A largo plazo, la exposición repetida y sin protección puede acelerar la aparición de cataratas, favorecer lesiones en la retina e incluso aumentar el riesgo de degeneración macular. “El daño solar es acumulativo y muchas veces no se percibe en el momento”, remarca.

Lentes de sol: no todo lo oscuro protege

La especialista hace hincapié en la importancia de elegir correctamente los lentes de sol. “No se trata solo de que sean oscuros o estéticamente atractivos, sino de que cuenten con protección UV 100 % y estén certificados”, explica.

Los lentes sin filtro adecuado pueden resultar contraproducentes, ya que al oscurecer la visión dilatan la pupila y permiten que ingresen más rayos UV al interior del ojo. Además, recomienda:

• Optar por lentes envolventes para reducir la entrada lateral de luz.

• Usarlos incluso en días nublados, ya que la radiación UV sigue presente.

• Priorizar el uso en niños y adolescentes, cuyos ojos son más vulnerables.

Piscinas, playas y ríos: cuidados especiales

El verano también incrementa el contacto con el agua, lo que puede generar irritaciones o infecciones oculares. El cloro de las piscinas altera la película lagrimal y provoca sequedad, enrojecimiento y ardor. En ríos y playas, el riesgo aumenta por la presencia de bacterias, arena y otros contaminantes.

La Dra. Ramírez recomienda el uso de antiparras al nadar y evitar abrir los ojos bajo el agua sin protección. “También es fundamental no frotarse los ojos con las manos mojadas o sucias y evitar compartir toallas, pañuelos o maquillaje”, agrega.

Ante síntomas como secreciones, dolor, visión borrosa persistente o sensibilidad a la luz, la consulta médica debe ser inmediata. “La automedicación con gotas puede empeorar el cuadro y retrasar un diagnóstico correcto”, advierte.
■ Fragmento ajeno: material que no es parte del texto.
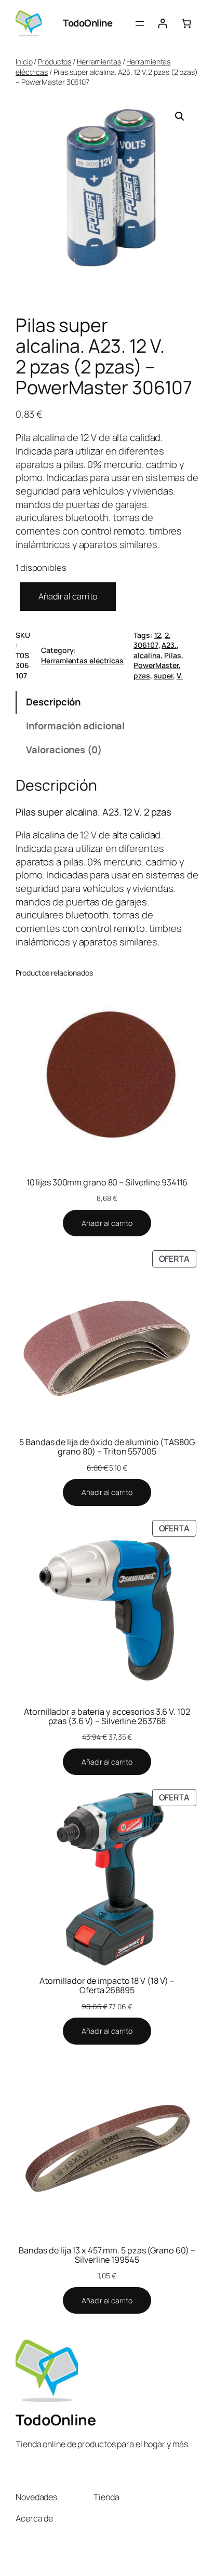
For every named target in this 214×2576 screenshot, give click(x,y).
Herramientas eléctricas (82, 660)
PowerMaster (156, 665)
Sequedad ocular y fatiga visual

Las altas temperaturas, el viento y el uso prolongado de aire acondicionado favorecen la aparición del síndrome de ojo seco, una afección frecuente en verano. Esta se manifiesta con picazón, ardor, sensación de arenilla, enrojecimiento y visión fluctuante.

Para prevenirlo, la oftalmóloga aconseja:

• Mantener una buena hidratación bebiendo suficiente agua.

• Parpadear con frecuencia, especialmente al usar pantallas.

• Evitar dirigir el aire acondicionado directamente al rostro.

• Utilizar lágrimas artificiales solo bajo indicación profesional.

Hábitos saludables que protegen la visión

Además de las medidas específicas, existen hábitos cotidianos que ayudan a preservar la salud ocular durante el verano:

• Evitar la exposición solar directa entre las 10:00 y las 16:00.

• Complementar los lentes de sol con gorras o sombreros.

• Mantener una alimentación equilibrada, rica en vitaminas A, C y E.

• Realizar controles oftalmológicos periódicos, incluso sin síntomas.

“El cuidado de los ojos no debe limitarse a cuando aparecen molestias. La prevención es clave para mantener una buena visión a lo largo de los años”, enfatiza la Dra. Ramírez.

Disfrutar el verano con responsabilidad

Finalmente, la especialista recuerda que el verano es una etapa para disfrutar, pero también una oportunidad para reforzar hábitos saludables. “Proteger los ojos es tan importante como proteger la piel. Con pequeñas acciones diarias podemos evitar daños que, en muchos casos, son irreversibles”, concluye.